Reproduce the listing lines from the one containing "coordinates (1197, 226)." through the one containing "project is located at coordinates (567, 15).", both included, swapping "Find the location of" for "Locate" and leaving all other text unchanged.

* _RECORDS TO PROCESS_:
───

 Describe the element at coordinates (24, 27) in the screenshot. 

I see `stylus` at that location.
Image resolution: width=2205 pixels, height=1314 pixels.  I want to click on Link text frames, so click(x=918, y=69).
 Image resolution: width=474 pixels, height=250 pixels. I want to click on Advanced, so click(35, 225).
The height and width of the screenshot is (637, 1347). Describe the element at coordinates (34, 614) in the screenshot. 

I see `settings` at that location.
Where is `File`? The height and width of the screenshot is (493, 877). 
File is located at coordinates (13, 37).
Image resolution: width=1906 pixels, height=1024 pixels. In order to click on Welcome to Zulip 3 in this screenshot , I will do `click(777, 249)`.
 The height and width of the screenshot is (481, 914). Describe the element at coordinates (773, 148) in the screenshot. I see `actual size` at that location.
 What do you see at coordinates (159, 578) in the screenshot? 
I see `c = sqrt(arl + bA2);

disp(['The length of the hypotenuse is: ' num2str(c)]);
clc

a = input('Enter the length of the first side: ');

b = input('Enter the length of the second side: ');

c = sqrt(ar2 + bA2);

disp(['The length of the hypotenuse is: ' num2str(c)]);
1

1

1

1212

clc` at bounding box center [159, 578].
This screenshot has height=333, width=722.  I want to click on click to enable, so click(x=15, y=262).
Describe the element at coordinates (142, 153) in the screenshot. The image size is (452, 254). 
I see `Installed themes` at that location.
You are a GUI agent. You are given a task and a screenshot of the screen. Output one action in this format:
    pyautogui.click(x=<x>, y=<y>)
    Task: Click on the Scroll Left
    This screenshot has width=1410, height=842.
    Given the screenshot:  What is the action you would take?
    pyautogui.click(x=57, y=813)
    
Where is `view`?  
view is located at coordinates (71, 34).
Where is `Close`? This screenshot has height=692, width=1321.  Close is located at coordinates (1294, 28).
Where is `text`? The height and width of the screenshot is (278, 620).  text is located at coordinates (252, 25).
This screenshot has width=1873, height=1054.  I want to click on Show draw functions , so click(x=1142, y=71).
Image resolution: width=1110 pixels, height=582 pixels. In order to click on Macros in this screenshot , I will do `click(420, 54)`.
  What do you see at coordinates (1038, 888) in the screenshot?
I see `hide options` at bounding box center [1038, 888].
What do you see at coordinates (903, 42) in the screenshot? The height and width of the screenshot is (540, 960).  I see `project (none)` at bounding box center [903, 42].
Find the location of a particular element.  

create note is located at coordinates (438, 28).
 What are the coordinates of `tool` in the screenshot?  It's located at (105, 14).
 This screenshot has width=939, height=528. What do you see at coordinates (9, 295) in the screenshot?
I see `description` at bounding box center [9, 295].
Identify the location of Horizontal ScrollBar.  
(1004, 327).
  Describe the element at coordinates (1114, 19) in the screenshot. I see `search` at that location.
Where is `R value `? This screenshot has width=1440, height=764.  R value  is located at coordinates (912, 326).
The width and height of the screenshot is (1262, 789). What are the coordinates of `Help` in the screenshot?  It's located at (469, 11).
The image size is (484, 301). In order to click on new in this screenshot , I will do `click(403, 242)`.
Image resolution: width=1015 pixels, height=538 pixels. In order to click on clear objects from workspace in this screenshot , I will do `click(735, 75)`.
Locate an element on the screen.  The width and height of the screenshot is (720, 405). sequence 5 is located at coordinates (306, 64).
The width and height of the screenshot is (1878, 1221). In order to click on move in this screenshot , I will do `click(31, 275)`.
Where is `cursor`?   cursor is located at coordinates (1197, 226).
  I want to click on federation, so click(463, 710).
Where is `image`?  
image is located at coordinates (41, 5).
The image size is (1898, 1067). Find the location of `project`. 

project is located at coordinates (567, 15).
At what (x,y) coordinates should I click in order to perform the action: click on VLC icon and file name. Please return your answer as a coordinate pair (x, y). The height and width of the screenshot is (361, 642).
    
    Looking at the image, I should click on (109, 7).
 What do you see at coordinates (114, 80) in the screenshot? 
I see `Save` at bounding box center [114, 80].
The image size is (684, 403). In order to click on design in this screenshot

───

* _EXPECTED OUTPUT_:
Where is `cursor`?   cursor is located at coordinates (1197, 226).
  I want to click on federation, so click(463, 710).
Where is `image`?  
image is located at coordinates (41, 5).
The image size is (1898, 1067). Locate `project`. 

project is located at coordinates (567, 15).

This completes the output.